Stabhochspringer für die Schweizermeisterschaft in Form

Bad Zurzach (ax) – Am Nachwuchsmeeting in Zofingen überzeugten die Zurzacher Athleten im Testwettkampf für die Schweizermeisterschaften

 

Es war ein wichtiger Anlass. Ein Anlass der das Selbstvertrauen stärkte. Und das braucht es, um an einer Meisterschaft bestehen zu können. Daher wollten sich fünf Athletinnen und Athleten des LC Bad Zurzach nochmals einem Test unter-ziehen. Und der ist gelungen. Insbesondere die Stabhochspringer weisen eine steigende Formkurve auf. Das darf man auch von den beiden Sprinterinnen Svenja Moll und Tessa Morshuis sagen.

 

Mike Erne nun unter den Top-Five der Schweiz

Mike ist mutiger geworden. Keck entschied er, erst bei einer Anfangshöhe von 2.80 Meter einzusteigen, nachmlich dort, wo viele Mitkonkurrenten seines Jahr-ganges sonst aufhören. Das klappte auf Anhieb. Dann wurden die 2.90 Meter wieder mutig ausgelassen, um bei diesem heissen Wetter Energie zu sparen. Die 3.00, 3.10 und 3.20 Meter wurden technisch sauber gesprungen und Mike zeigt auch keine Nervosität mehr, wenn sich Fehlversuche ergeben. Er hat ja auf der gleichen Höhe jeweils drei Versuche zu gute. Und bei der Hitze von 35° C am vergangenen Samstag schaffte er eine neue persönliche Bestleistung von 3.30 Meter. Das ist beachtlich. Im gleichen Wettkampf sprang ein weiterer Aargauer, David Ettlin vom TV Wohlen, unglaubliche 4.00 Meter.  Er ist allerdings älter als Mike und springt in der Kategorie U18.

Mike Erne jetzt bei 3.30 Meter
Mike Erne jetzt bei 3.30 Meter

Der Zwillingsbruder Joel Erne war in diesem Wettkampf etwas verhalten. Wohl der Hitze wegen. Bei der neuen Bestleistung von 3.10 Meter stiess er an eine Barriere. Die Schnelligkeit in den letzten Schritten muss noch verbessert werden und das aggressivere Hineinhängen in den Stab, das sein Bruder so gut beherrscht.

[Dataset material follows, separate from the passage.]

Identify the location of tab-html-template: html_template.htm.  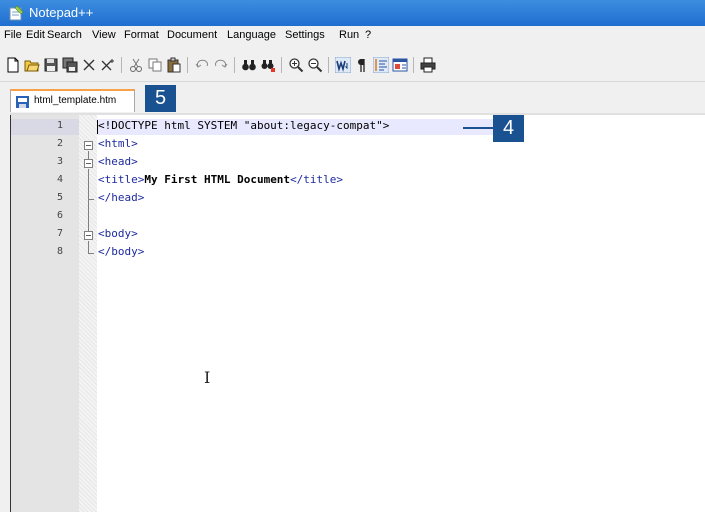
(72, 100).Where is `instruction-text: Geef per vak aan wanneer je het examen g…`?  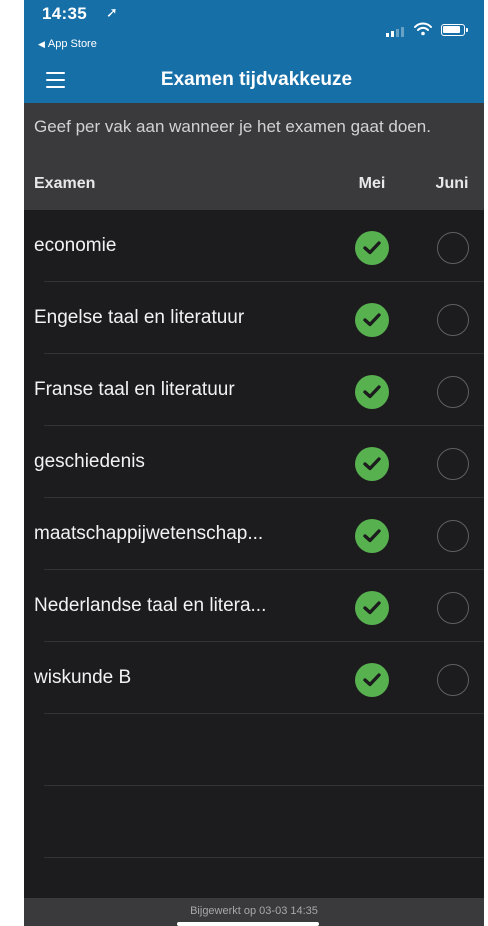 instruction-text: Geef per vak aan wanneer je het examen g… is located at coordinates (254, 128).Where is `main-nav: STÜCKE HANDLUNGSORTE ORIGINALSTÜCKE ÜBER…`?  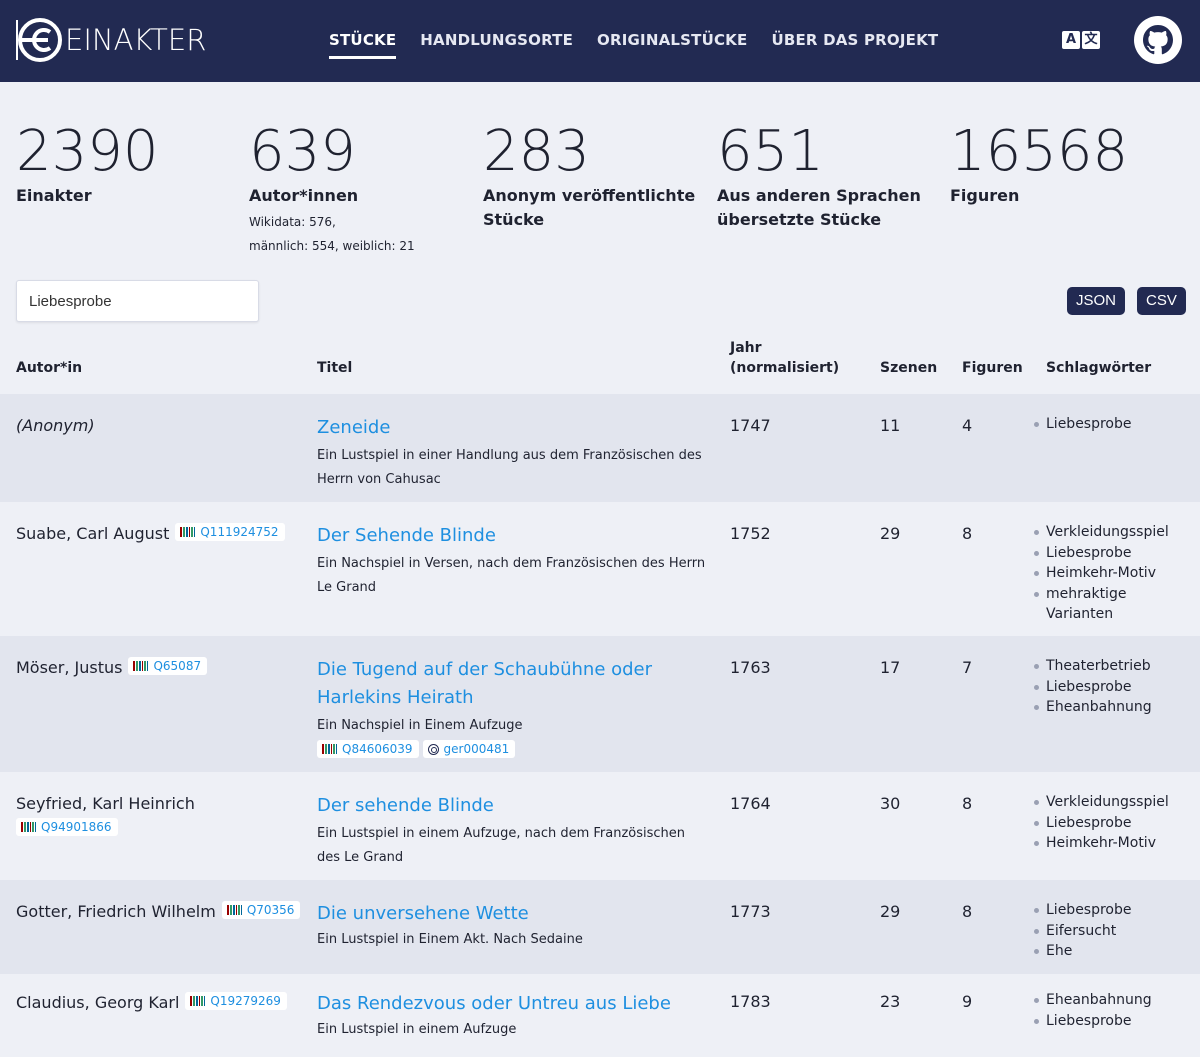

Joel Erne 3.00 Meter bestätigt
Joel Erne 3.00 Meter bestätigt

Leonie Moll aus Tegerfelden wird immer sicherer. Sie bestätigte erneut ihre per-sönliche Besthöhe von 2.80 Meter. Sie braucht nicht mehr viele Versuche, um auf diese Höhe zu kommen. Das ist die Voraussetzung, um in neue Höhen vor-dringen zu können und noch bei vollen Kräften zu sein.  Man darf also gespannt sein auf die bevorstehenden Schweizermeisterschaften. Die drei Zurzacher Stabhochspringer und –springerinnen sind jeweils die Nummer eins und zwei im Kanton Aargau und sie haben den Anschluss an die Schweizer Spitze gefunden.

 

Bestzeit über 200 Meter vom Winde verweht

Tessa Morshuis hat die Teilnahmewerte für die Schweizermeisterschaften über 100, 200 und 100 Meter Hürden schon früh in dieser Saison erreicht und kann zuversichtlich dem Grossereignis entgegensehen. Der Zofinger Test bestätigte ihren Formanstieg. Über 200 Meter erreichte Tessa eine neue persönliche Best-leistung von 26.44 Sekunden. Doch die Windunterstützung war mit 2.60 Meter zu hoch und die Leistung findet keine Aufnahme in die Bestenliste. Erlaubt ist eine maximale Windunterstützung von 2.00 Meter pro Sekunde. Doch immerhin weiss Tessa, dass das Timing stimmt. Sie ging zusammen mit ihrer Clubkollegin aus Tegerfelden Svenja Moll auch noch über 100 Meter Sprint an den Start. Tessa erreichte dort sehr gute 12.80 Sekunden und Svenja 13.06 Sekunden. Das sollte eigentlich reichen, um an den Schweizermeisterschaften die Vorläufe zu über-stehen und gar in die Finalrunde vorzudringen.

 

Tessa zeigte auch eine glänzende Hürdenleistung. Zum zweiten Mal lief sie in dieser Saison diese anspruchsvolle Disziplin unter der Fünfzehn-Sekundengrenze nämlich 14.95 Sekunden. Das gibt Zuversicht.